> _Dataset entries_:
- - -

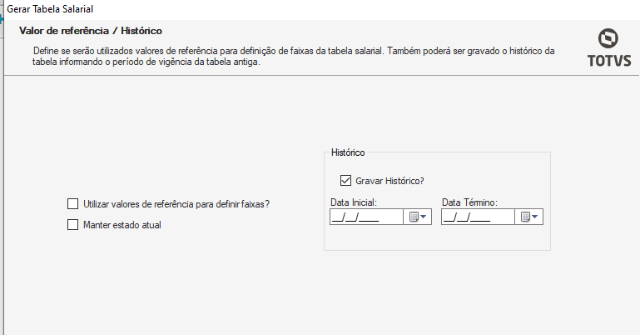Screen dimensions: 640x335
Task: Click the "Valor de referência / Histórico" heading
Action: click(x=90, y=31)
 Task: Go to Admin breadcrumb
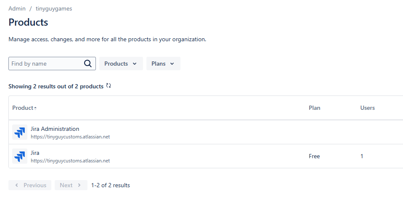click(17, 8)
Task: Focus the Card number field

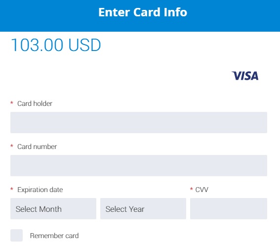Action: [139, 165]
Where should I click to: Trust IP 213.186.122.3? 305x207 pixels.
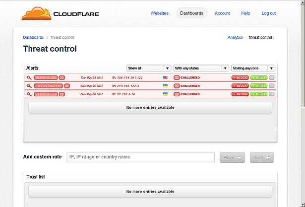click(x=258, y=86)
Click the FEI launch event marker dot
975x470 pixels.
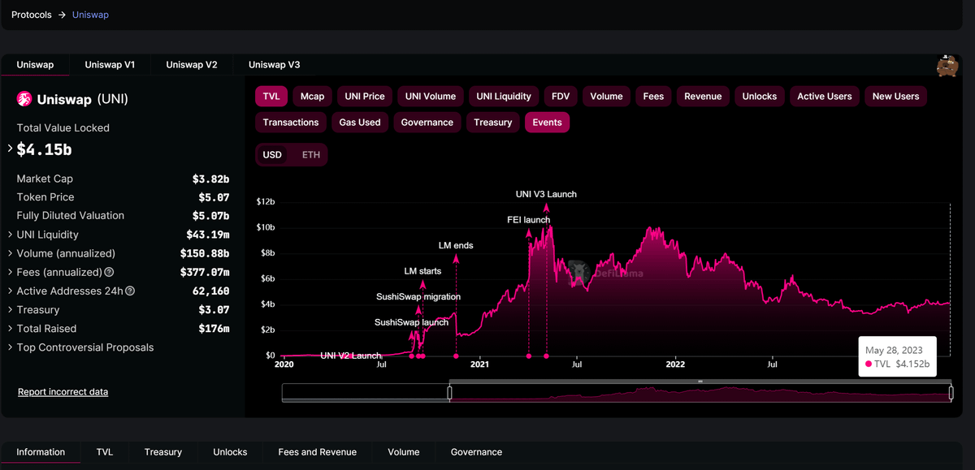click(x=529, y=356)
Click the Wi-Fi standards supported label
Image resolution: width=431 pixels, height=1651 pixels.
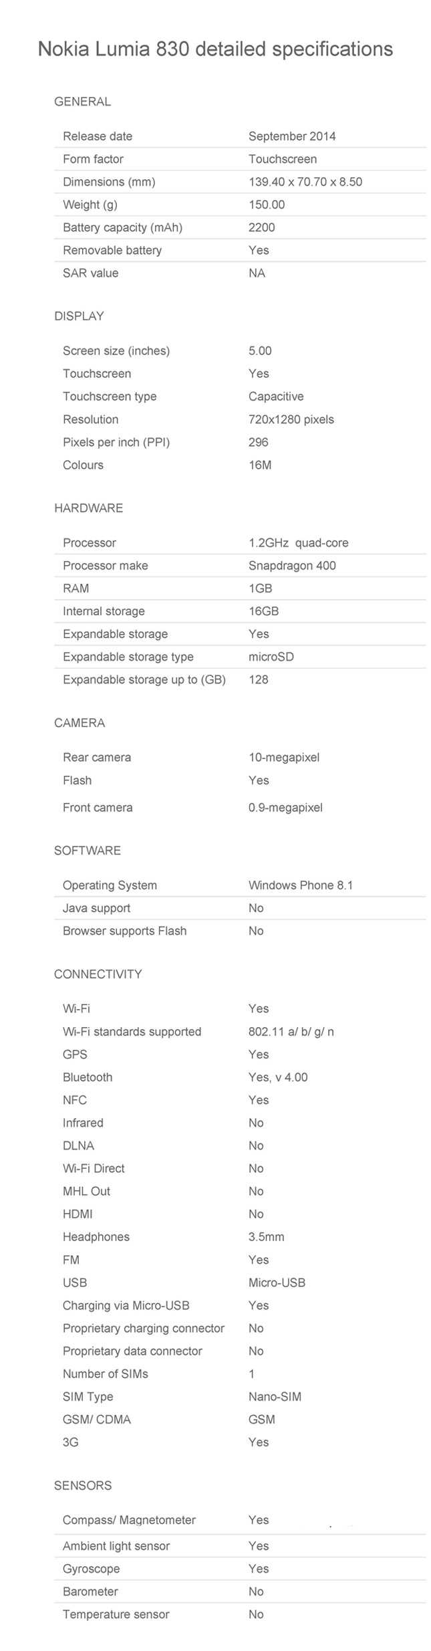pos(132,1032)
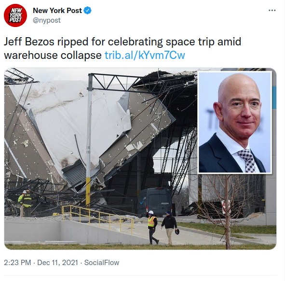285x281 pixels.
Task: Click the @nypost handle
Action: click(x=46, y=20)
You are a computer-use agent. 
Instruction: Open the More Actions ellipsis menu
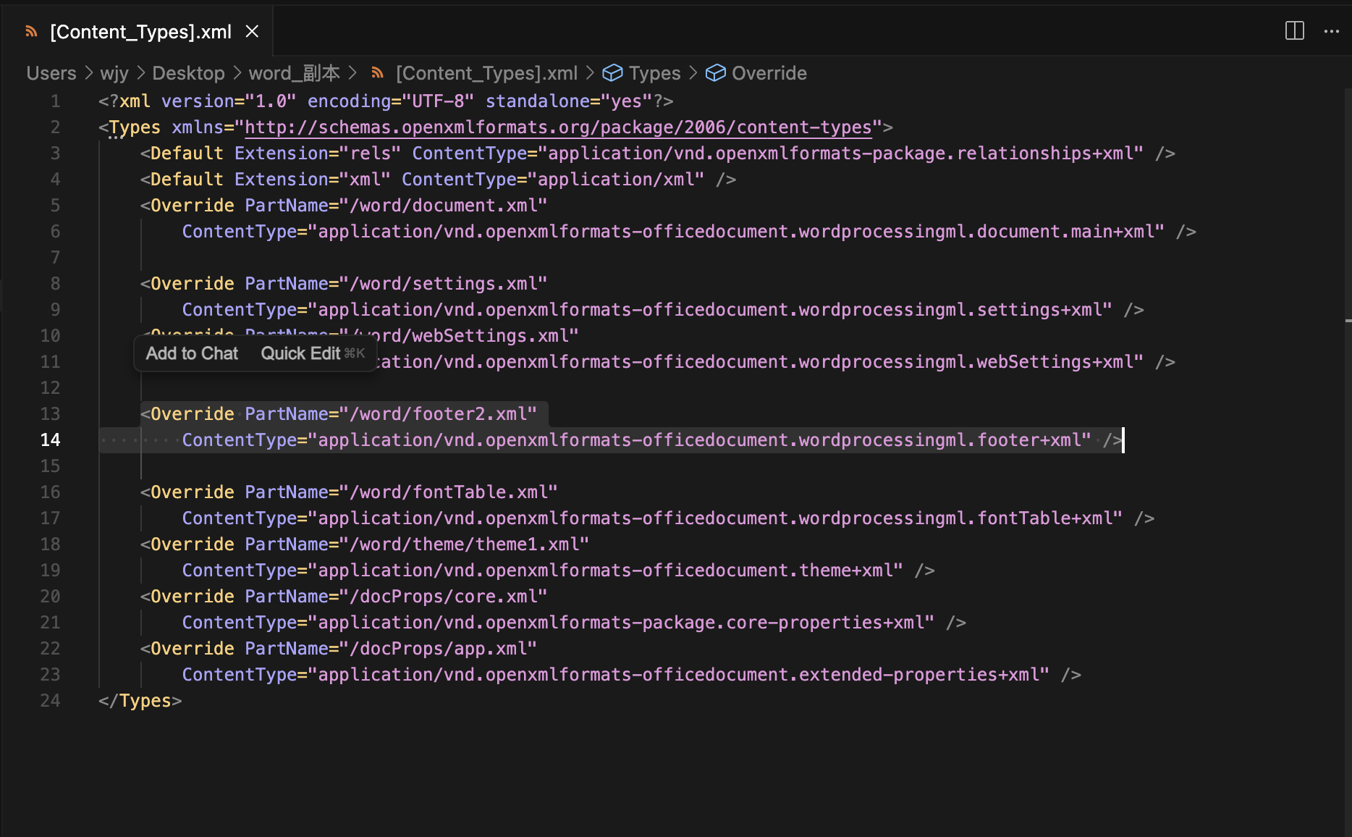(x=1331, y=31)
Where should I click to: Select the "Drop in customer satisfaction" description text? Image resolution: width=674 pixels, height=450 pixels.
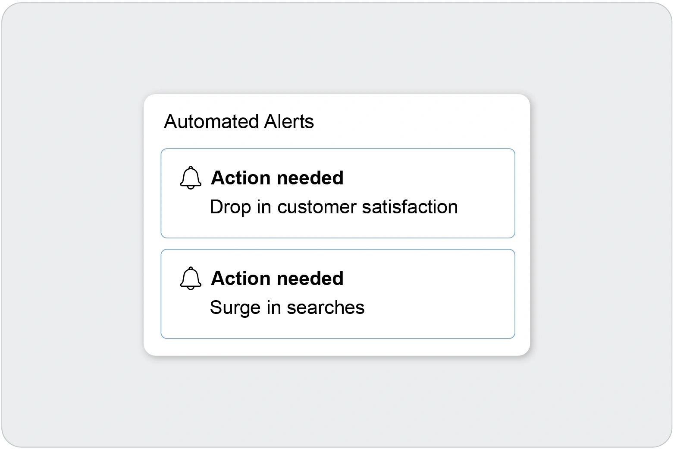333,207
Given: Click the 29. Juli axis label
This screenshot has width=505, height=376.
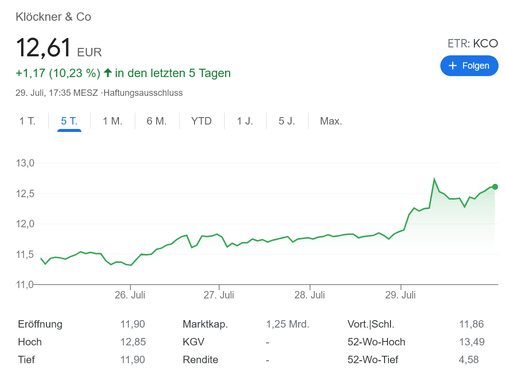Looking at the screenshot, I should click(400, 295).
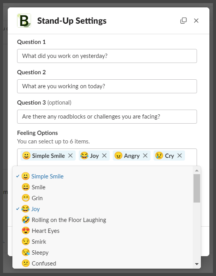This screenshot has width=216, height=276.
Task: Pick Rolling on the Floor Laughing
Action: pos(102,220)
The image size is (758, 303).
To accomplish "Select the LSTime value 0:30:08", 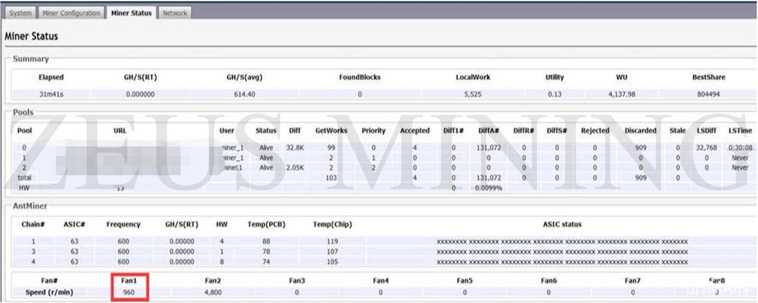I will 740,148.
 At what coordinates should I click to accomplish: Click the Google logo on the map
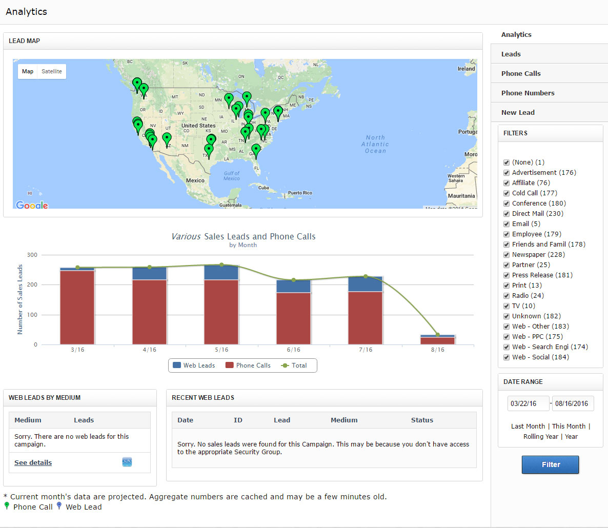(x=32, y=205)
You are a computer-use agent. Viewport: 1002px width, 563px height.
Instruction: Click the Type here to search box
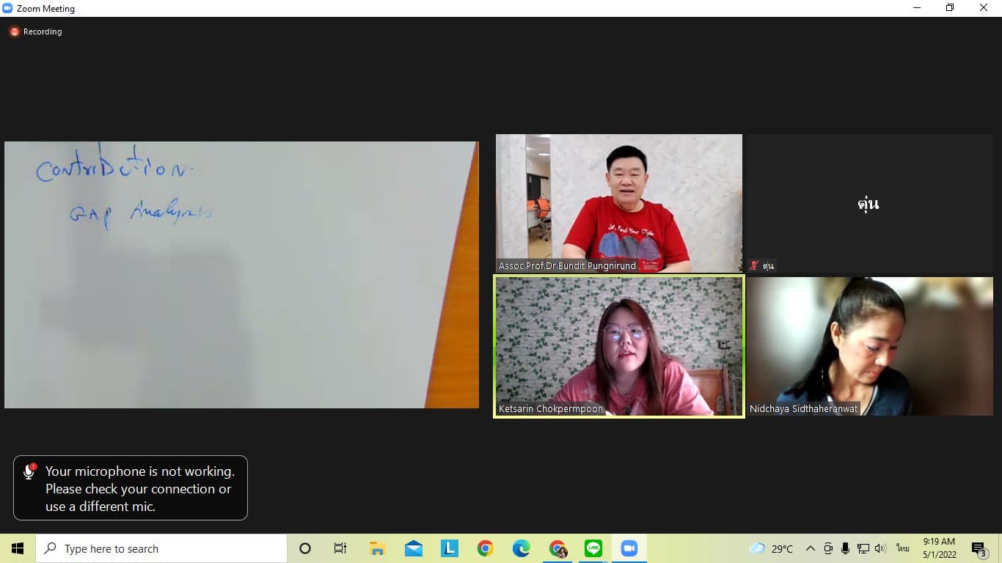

- - -

> _What you are asked to do_:
Above are the records. Copy only the lines from the one with "Task: Go to Admin breadcrumb" through the one with "Click the Wi-Fi standards supported label", exactly, with no pictures.

> _Output of the exercise_:
 Task: Go to Admin breadcrumb
click(17, 8)
Task: Focus the Card number field

Action: [139, 165]
Where should I click to: Trust IP 213.186.122.3? 305x207 pixels.
click(x=258, y=86)
Click the FEI launch event marker dot
975x470 pixels.
click(x=529, y=356)
Click the Wi-Fi standards supported label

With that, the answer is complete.